フルハイブリッドのパイオニアかつ代表的存在であるトヨタのTHSは、効率面ではたしかに優秀だが、電気CVTとの組み合わせによるエンジン回転の曖昧な変化を頻繁に伴いがちだ。とくに排気量の小さなエンジンと組み合わせた車種においては、それが不可避なのだが、そこはドッグクラッチと多段ミッションを備えたアルカナE-TECHは、ズルズルと曖昧にエンジン回転が上下に変化する感覚は持たない。これが快活な走り感をもたらす。
もっとも、パドルシフト等による能動的な変速システムは持たないうえに、いったいエンジン側が今は何速で、モーター側も2段のギアのうちどちらを使った状態にあるのかを知る術もない。つまり、積極的に細かく変速を操ることはできないのだが、雪上でもアクセルワークと負荷に応じた駆動力が適切に得られることから、コントロールできる安心感があるのがありがたく思えるのだった。
巧みなトラクションコントロールで意思どおり前に進める
乳頭温泉郷に近づき、今夜の宿泊先ではないのだが、乳頭温泉を代表する宿でもある鶴の湯にいったん向かう。

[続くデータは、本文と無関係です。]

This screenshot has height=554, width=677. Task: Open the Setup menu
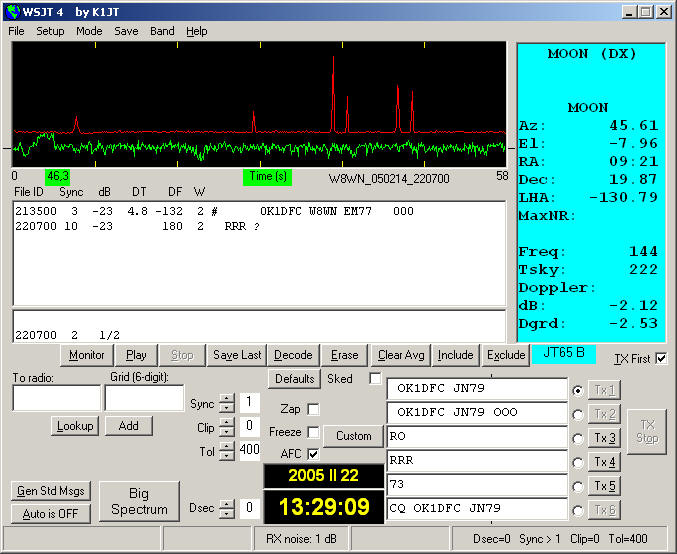click(x=50, y=31)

両脇の雪の壁が3mを超えるほどの狭いつづら折れの雪深い道を進んで行くことになるのだが、そこではちょっとした上り勾配でトラクションコントロールが頻繁に介入してくるほどに、駆動輪の前輪の空転が増すことになる。ここは、とくに前輪駆動の辛いところではある。

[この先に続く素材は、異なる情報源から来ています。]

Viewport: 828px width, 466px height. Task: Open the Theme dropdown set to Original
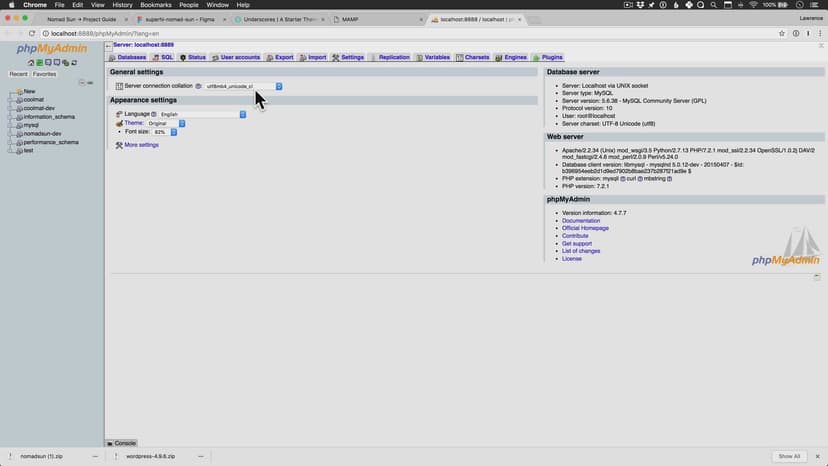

私としては願ったり叶ったりの状況ではあるが、こうした場面で知れるのは、トラクションコントロール制御の巧みさだ。タイヤのスリップによる過剰な空転を防ぎ、駆動力を確保することが目的で出力を絞るのだが、前輪駆動にせよ後輪駆動にせよ2輪駆動車にありがちなのが、出力を絞り過ぎてタイヤの空転こそ防げても、必要な、あるいは求める速度が維持できなくなる車両も多い。このアルカナは、絶妙なスリップコントロールを行うことで、車速も維持しつつ駆動力も安定性もバランスを保つので、思ったように前に進んでくれないといったイライラを生じることなく、マイフェイバリット温泉のひとつである鶴の湯の風情ある姿を見に行けたのだった。
鶴の湯を後にして来た道を戻りながら、この大雪の中でもチェーン無しでとくに問題もなく走れることにひと安心しながら、この日に泊まる大鎌温泉に到着した。すると、宿の人が、今日は私がここに来るまでに3台ほどスタックして立ち往生していた、という話をしているではないか。
もちろん、私は発進が厳しくなりそうな路面状況では停止させないといった気は使っていたが、好ましいパワートレインの特性と優秀な駆動制御あっての、苦もない移動だったということのようだ。